Tomorrow some friends are coming into town for the weekend, and I'm excited, but also a little concerned. The last two times I've stayed with them, Jim warned me that his wife, Chrissy, was having a "bad weekend." For the first visit that meant that I didn't see her at all while I was staying there. For the second visit it meant she copped a terrible attitude and took every opportunity to belittle Jim that she could in front of me. It was extremely uncomfortable. I felt like I was walking on eggshells the entire time and all of my efforts and energy were focussed on keeping her happy. To be fair, she's usually okay when she comes here to visit, but I've already had some odd requests from them for this trip. I feel like the best course of action is to stay positive, embrace it, and try to make sure everyone has a good time, regardless of how I feel.
I think there's a lot of cataylist to be had here. I'm struggling with feeling like I'm being taken advantage of and focussing on how this will be an emotionally exhausting visit for me. What a terrible attitude to have going into a weekend visit with friends! I searched what Ra had to say about catalyist, and unsurprisingly, they blew me away with their answer on the first hit. From 46.16:
Ra: I am Ra. The catalyst, and all catalyst, is designed to offer experience. This experience in your density may be loved and accepted or it may be controlled. These are the two paths. When neither path is chosen the catalyst fails in its design and the entity proceeds until catalyst strikes it which causes it to form a bias towards acceptance and love or separation and control. There is no lack of space/time in which this catalyst may work.

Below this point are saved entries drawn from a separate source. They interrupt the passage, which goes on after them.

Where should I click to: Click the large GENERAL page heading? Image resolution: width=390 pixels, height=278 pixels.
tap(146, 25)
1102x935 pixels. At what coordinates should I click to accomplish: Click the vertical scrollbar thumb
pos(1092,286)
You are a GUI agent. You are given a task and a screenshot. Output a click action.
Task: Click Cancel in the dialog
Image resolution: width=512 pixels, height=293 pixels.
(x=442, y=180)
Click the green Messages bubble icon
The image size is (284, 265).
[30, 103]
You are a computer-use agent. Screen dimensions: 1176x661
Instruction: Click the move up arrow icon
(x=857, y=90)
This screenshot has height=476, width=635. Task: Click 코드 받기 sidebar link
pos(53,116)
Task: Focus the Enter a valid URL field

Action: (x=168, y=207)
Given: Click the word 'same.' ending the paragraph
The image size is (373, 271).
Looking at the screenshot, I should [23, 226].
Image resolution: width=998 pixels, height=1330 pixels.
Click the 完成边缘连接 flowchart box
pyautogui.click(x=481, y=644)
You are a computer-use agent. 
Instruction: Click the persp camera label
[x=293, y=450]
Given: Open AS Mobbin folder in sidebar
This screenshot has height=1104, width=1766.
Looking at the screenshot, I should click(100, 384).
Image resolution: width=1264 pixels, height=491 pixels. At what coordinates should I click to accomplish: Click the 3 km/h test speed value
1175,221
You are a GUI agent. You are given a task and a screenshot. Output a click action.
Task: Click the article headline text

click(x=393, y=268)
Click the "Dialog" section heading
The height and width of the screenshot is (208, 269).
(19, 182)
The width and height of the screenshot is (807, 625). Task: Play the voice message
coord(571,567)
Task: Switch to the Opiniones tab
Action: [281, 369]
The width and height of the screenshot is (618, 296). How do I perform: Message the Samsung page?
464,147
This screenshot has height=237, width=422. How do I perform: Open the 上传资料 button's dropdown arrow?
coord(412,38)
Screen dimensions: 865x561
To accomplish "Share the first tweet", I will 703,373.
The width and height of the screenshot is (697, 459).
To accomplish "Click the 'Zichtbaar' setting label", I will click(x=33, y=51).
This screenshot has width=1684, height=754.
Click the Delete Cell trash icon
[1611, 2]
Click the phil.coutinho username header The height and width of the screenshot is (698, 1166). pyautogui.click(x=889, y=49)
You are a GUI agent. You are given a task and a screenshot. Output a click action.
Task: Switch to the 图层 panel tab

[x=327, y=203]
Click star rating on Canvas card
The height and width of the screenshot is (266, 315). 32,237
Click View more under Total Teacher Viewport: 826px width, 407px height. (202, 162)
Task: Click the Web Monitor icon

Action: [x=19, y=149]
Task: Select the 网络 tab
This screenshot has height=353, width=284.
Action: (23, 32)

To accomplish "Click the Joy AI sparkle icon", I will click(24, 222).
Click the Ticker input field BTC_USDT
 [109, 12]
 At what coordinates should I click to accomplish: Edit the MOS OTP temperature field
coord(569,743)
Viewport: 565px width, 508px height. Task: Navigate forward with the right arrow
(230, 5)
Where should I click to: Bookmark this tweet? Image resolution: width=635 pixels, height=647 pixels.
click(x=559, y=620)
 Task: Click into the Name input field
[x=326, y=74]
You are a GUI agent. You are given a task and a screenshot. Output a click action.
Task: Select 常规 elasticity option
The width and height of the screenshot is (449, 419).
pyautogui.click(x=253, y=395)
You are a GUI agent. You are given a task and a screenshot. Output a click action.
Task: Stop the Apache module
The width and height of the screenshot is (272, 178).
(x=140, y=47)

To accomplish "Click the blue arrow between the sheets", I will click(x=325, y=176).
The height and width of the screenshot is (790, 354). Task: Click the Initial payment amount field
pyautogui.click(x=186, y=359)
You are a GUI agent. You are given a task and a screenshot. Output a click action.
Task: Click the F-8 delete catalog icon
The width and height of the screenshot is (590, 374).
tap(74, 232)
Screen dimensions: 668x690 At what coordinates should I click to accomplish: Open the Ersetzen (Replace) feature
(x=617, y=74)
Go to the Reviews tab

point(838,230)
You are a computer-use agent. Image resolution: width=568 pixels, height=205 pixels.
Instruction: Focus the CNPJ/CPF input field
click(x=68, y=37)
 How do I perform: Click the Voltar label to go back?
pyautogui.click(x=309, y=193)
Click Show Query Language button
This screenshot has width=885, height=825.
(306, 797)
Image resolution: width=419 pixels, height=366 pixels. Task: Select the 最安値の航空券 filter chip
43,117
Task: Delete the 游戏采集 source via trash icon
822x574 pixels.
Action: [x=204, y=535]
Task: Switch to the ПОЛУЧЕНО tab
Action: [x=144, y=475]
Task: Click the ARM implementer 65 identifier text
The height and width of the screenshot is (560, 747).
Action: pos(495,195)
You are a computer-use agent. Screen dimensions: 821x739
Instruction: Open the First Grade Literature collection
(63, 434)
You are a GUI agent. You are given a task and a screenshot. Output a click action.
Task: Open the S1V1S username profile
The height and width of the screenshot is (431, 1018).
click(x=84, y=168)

It seems to me that instead of trying to control this weekend to make people have a good time, I should love and accept the experience and let whatever needs to happen, happen. And to make sure to love the people behind the experiences too! We're all just lost souls trying to navigate this crazy planet we found ourselves on. "The moment contains love," as Ra says, and all I need to do is "consciously seek that love in awareness and understanding distortions." EASY, RIGHT?